けど一瞬戻っただけで180センチに逆戻り、しかも凄まじい程に気だるく動けなくなるときた。どうやら体を元の大きさに戻すには膨大なエネルギーを消費するみたい――今の私は例えるならすぐ切れる充電池のようだ。事前に蓄えておかないと維持すら出来ないだなんてあんまりだ~。
そういえば劇中や記憶の中でも自衛隊の火炎放射や火力発電所の膨大な熱やゴジラの細胞なんかを取り込むことで進化していったんだっけか。
でもこんな大昔にそんなの無いし、思い当たるとすればマナくらいだけど取り込み方法わかんないし八方塞がりかぁ……
と、諦めてたその時、去った筈のモスラがこっちに戻ってきた。そして戻るなりモスラは私にこう言ってきた。
『先ほど一瞬見えた巨体は貴方の仕業ですね?貴方をあのまま放っておいたらこの大地に危険が迫る気がします。なので貴方を監視します』
[回想終了]
それ以来私が何かするたびにこうしてモスラは声をかけてくる様になっちゃった。暇なのかなぁ?
『話聞いてますか?』
聞いてなかったけど首を縦に振る。
『ほんとですかぁ?で、ほんとに岩食べるので?』
えっ岩!?なんで食べる話になってるのよ!!
違う違うと横に振る。
『違いますか……ふむ。まさか巣穴?』
頷く。間違ってはいないから一応――巣穴じゃなくて隠れるための洞窟だけどね。
来るべきキングギドラ襲来に備えての策が逃げることしか出来ないのが自分でも情けなくなってくる。
いや、だって逃げてればその内未来から来るモスラが何とかしてくれるじゃん?後は地上だと夜寒すぎて体内のミクロオキシゲンがやられかねないから寝床も兼ねてという事。

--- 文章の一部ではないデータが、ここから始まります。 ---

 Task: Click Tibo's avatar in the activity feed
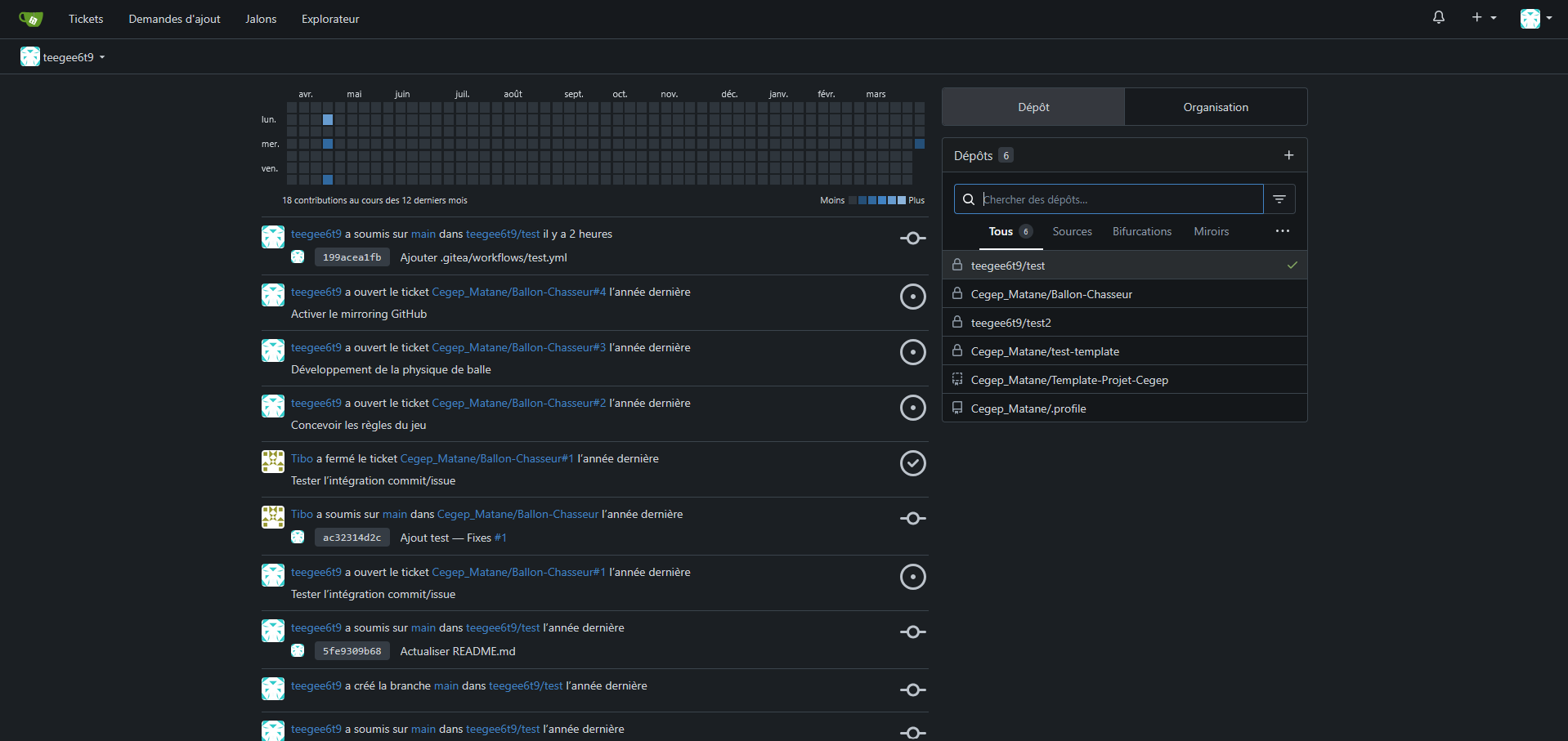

オキシジェン・デストロイヤー・レイやヴァリアブル・スライサーで掘削するのが一番速いんだろうなーとは思うんだけど、監視されてる手前光線なんて放ったらモスラに何されるかわかったもんじゃないので手で掘っている。私の立場ェ……
『なるほど手で掘るとはなんだかモグラみたいですね。紅いのに』
中々にうっさい。
そんなこんなで夜になっちゃった。モスラは日が暮れる前にどっかに飛んでった。ほんと暇なんだね。

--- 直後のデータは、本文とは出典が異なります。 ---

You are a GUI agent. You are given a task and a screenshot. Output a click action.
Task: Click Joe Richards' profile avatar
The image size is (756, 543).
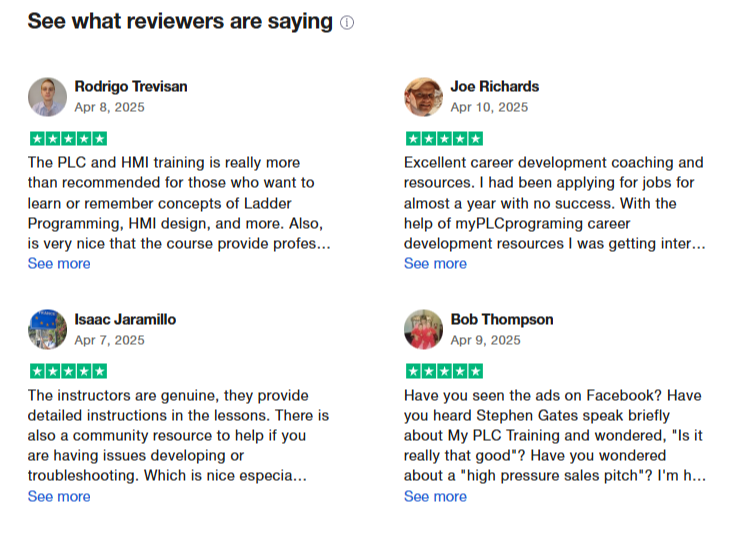423,97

しかしモスラが一々聞いてくるから作業が進まなかったじゃん。予定より4分の1位しか掘れてないし、辺りもすっかり暗くなっちゃったから今日はここまでにして寝よう、おやすみ。
寝る体勢(といっても直立だが)とりながら明日はどうしようかと考えていたその矢先、非常に近場に空から強烈な閃光を発する物体が降りてきた。何事かと思い、見に行くか否か考えたが、私は好奇心に負けて見に行くことにした。
大空より飛来せりし物体は豪快な爆音とともに降り立つ。閃光が消失した先にいたのは――
あれは……キングギドラッッ!?ちょっと来るの早すぎない!?
そう、恐竜を食らいつくし、白亜紀を終焉に導いた存在、キングギドラだった。
キングギドラは閉じてた目を開け、翼を広げる。
すると3本の首を巧みに使い引力光線を吐き、周りに居た原始モスラ(幼虫)を攻撃し始めた。原始モスラ(幼虫)は糸を吐いて応戦するが当然歯が立たず次々に体液を撒き散らし爆散していく
ダメだ!力が違いすぎる……このままじゃモスラ達が……
だが、今の私は巨大化もできず、ただ見ていることしかできない……それにあのキングギドラ、私の記憶にあるキングギドラよりはるかに大きい。
白亜紀に出現するキングギドラは通称ヤングギドラと呼ばれてて身長が小さく引力光線も吐けない。なのにあのキングギドラは大きく、なおかつ引力光線を吐いてる。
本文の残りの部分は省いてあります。